The development management sub-committee heard from the locals who testified to the problems they had come across living next to Cornerstone Apartments at Baxter’s Terrace. The parties and nights out contained within the flats have lead the committee to scrap the original plans for the flats after planning officers had previously said they would not ‘’have an adverse impact on amenity to neighbouring properties’’.

Planning convener Councillor, Neil Gardiner, was emphatic in rejecting the flats, saying “Edinburgh city centre is a place to live and our policies are geared towards that. Maybe in recent years, the residential community has felt somewhat under siege. We should be seeking to protect and enhance the residential communities in the city centre.”
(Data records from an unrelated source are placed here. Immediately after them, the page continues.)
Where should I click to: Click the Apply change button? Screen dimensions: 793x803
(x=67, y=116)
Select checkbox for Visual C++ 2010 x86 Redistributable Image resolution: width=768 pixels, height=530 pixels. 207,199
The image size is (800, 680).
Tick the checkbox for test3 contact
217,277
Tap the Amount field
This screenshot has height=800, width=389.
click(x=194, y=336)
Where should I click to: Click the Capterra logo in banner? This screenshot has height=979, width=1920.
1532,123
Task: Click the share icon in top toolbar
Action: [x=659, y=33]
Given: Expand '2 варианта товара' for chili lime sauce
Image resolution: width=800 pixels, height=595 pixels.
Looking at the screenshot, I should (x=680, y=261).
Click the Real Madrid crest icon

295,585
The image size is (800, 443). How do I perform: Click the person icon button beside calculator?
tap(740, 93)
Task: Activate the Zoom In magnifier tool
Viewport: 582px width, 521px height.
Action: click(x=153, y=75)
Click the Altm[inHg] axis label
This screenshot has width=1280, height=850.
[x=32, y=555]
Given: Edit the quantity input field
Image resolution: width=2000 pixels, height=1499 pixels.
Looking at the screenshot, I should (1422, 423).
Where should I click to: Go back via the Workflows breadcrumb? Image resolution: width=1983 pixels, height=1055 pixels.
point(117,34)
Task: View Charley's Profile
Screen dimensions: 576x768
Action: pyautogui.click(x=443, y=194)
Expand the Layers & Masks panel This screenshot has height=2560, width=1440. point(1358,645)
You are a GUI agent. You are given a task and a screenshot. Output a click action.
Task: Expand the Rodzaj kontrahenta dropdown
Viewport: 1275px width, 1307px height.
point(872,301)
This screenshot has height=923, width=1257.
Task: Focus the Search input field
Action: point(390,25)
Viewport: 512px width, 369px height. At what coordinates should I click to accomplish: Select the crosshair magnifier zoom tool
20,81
One person who lived between the party flats was Marcello Mega. She said “None of them is more than a two-bedroom or has more than a single toilet. At a weekend, we have potentially 61 noisy neighbours.”

“To suggest that that has no impact just seems ludicrous. Neighbours have all complained about the behaviour of residents in the flat - throwing underwear out of the windows, urinating in the stair and smashing bottles.

“It can be doors banging and slamming to and fro, we can smell smoke coming up between the floorboards and we do have a genuine fear about it being a fire hazard.”